Say how many lines in the listing below contain the word "computer". Give the number alone.

>>>>

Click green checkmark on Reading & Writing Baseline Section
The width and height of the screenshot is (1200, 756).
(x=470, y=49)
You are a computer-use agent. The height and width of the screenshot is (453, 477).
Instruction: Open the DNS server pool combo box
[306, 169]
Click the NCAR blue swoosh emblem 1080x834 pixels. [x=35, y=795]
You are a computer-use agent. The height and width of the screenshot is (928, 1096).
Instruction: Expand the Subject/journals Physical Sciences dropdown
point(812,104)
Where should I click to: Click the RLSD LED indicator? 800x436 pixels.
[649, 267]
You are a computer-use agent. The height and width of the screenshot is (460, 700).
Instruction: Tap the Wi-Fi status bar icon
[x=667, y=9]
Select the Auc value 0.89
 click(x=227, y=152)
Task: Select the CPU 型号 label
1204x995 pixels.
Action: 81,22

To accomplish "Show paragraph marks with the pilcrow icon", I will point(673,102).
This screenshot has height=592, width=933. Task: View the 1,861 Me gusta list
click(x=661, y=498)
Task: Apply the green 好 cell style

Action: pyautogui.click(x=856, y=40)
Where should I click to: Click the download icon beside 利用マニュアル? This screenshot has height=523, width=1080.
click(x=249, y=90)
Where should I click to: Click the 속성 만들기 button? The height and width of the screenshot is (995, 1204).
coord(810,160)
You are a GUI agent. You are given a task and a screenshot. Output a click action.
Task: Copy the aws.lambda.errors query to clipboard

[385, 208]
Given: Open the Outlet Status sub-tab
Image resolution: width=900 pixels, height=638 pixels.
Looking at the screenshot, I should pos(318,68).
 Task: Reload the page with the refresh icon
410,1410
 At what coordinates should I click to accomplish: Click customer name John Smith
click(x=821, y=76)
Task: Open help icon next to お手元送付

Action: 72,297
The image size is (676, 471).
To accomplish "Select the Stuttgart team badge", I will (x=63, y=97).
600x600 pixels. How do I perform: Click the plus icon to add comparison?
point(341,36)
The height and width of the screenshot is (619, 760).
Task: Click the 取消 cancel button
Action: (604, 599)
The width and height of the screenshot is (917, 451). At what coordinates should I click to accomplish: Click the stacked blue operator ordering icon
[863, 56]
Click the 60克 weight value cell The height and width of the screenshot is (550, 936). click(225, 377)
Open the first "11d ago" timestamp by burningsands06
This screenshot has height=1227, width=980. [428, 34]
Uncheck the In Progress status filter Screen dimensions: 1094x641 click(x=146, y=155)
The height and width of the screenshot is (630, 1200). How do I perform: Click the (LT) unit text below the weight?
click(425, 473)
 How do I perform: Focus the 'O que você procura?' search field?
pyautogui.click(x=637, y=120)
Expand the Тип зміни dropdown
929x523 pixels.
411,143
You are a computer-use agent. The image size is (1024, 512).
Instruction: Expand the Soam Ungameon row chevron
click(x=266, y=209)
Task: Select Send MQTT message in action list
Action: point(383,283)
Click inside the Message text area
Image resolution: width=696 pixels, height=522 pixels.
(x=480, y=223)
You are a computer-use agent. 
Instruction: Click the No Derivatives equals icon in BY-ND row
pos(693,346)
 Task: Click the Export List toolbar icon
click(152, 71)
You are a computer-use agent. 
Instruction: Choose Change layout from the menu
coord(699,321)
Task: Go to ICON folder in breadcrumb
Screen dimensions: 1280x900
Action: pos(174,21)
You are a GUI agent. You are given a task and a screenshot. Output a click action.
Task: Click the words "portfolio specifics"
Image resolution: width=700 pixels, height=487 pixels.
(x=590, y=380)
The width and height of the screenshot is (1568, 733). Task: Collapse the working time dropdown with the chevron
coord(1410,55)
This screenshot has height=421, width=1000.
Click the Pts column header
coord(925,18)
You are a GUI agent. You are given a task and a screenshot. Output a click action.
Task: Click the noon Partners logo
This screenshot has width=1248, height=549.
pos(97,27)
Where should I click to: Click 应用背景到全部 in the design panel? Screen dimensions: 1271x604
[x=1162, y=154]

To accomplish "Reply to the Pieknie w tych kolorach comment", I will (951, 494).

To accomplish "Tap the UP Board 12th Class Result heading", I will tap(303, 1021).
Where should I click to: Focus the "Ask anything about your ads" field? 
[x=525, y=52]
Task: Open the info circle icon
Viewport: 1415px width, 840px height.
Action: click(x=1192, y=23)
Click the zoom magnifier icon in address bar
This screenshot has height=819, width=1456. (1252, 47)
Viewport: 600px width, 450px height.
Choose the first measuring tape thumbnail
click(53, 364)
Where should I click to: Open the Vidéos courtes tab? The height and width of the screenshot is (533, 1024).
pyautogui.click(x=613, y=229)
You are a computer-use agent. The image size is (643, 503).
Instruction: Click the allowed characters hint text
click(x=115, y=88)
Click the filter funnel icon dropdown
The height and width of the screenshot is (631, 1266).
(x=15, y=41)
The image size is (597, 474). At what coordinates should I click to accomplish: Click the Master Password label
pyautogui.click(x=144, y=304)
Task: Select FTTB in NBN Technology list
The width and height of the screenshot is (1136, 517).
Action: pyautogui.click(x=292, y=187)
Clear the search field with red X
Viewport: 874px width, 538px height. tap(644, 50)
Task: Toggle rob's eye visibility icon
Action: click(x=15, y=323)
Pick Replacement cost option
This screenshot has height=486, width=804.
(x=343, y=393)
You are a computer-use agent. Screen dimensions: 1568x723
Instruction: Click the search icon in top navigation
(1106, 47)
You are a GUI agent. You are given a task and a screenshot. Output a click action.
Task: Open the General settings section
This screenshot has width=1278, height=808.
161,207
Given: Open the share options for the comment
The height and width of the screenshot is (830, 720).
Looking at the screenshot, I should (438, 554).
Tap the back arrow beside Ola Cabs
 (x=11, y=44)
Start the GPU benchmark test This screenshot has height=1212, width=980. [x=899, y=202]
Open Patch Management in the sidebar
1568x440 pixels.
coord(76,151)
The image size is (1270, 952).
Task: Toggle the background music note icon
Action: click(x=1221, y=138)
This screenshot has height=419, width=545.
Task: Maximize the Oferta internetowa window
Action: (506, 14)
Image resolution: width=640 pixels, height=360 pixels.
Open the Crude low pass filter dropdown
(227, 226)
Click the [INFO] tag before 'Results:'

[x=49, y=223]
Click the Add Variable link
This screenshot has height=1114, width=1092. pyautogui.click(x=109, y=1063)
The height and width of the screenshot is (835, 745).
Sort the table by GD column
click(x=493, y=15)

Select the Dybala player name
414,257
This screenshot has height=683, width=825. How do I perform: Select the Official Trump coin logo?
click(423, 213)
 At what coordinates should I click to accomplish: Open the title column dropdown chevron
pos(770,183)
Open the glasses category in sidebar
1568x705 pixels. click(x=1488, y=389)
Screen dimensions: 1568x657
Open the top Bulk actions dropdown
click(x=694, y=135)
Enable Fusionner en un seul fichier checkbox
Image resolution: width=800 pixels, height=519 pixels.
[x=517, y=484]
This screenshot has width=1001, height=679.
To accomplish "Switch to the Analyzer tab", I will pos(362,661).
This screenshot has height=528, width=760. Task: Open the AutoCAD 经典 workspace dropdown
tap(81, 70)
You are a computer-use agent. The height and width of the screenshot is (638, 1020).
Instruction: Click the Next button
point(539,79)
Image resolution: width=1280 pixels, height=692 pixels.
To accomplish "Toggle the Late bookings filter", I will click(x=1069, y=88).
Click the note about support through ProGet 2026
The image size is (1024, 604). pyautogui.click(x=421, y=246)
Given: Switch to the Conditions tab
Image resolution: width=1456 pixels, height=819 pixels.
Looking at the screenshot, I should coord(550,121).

<<<<

- **OUTPUT BELOW**
9